NanoDAPFAM / NanoDAPFAMAllTitlAbsToTitlAbs

Overview

NanoDAPFAMAllTitlAbsToTitlAbs is an English patent-family retrieval task where both queries and target documents contain only patent titles and abstracts. Relevance comes from DAPFAM family-level citation links under the ALL condition, so positive families may be same-domain or cross-domain by IPC3.

This is the most compact ALL-field variant in NanoDAPFAM. It resembles summary-level patent search: the model must match concise invention descriptions, without relying on claims or full descriptions. The task is less noisy than full-text retrieval, but it also exposes much less evidence.

Details

What the Original Data Measures

DAPFAM measures family-level patent retrieval using citation links and domain-aware IPC3 relations. This split keeps all positives, regardless of domain overlap, and represents both source and target families with title plus abstract only.

The task measures whether short patent summaries are enough to recover citation-related families. It is a useful baseline for title-abstract retrieval before adding claims or full text.

Observed Data Profile

This Nano split contains 200 queries, 10,000 documents, and 3,982 positive qrels. Every query is multi-positive, with an average of 19.91 positives per query, a minimum of 9, a median of 20.0, and a maximum of 20. Queries average 775.99 characters, and target documents average 777.99 characters.

TASK 1:
Answer these questions about the NanoDAPFAM description.
(a) What do both the queries and the target documents contain?
(b) Which two things does DAPFAM use to measure family-level patent retrieval?
(c) How many documents does this Nano split contain?
TASK 2:
Restate the NanoDAPFAM description from "This is the" up to and including "plus abstract only.", swapping "compact" for "condensed".

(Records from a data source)
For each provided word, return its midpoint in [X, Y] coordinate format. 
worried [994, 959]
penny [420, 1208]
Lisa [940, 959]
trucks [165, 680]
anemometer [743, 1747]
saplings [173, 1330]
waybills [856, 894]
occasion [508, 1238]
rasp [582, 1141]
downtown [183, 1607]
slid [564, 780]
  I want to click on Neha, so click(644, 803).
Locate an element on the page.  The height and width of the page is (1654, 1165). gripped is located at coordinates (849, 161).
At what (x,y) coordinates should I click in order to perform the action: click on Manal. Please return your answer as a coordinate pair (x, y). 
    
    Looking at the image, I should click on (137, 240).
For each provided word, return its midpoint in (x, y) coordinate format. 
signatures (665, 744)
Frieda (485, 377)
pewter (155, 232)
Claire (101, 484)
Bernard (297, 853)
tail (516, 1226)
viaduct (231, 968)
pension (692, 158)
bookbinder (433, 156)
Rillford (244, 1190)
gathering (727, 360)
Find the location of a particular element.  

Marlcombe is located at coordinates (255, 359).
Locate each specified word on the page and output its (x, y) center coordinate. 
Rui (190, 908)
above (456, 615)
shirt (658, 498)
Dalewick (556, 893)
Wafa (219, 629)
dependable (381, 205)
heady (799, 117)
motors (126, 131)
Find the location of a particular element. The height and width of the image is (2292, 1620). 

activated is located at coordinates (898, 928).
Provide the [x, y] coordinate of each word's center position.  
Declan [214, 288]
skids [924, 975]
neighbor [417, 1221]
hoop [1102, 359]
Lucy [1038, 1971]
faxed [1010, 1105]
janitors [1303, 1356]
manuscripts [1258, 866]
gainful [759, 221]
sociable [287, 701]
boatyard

WRITTEN SOLUTION 1:
(a) Only patent titles and abstracts.
(b) Citation links and domain-aware IPC3 relations.
(c) 10,000 documents.

WRITTEN SOLUTION 2:
This is the most condensed ALL-field variant in NanoDAPFAM. It resembles summary-level patent search: the model must match concise invention descriptions, without relying on claims or full descriptions. The task is less noisy than full-text retrieval, but it also exposes much less evidence.

Details

What the Original Data Measures

DAPFAM measures family-level patent retrieval using citation links and domain-aware IPC3 relations. This split keeps all positives, regardless of domain overlap, and represents both source and target families with title plus abstract only.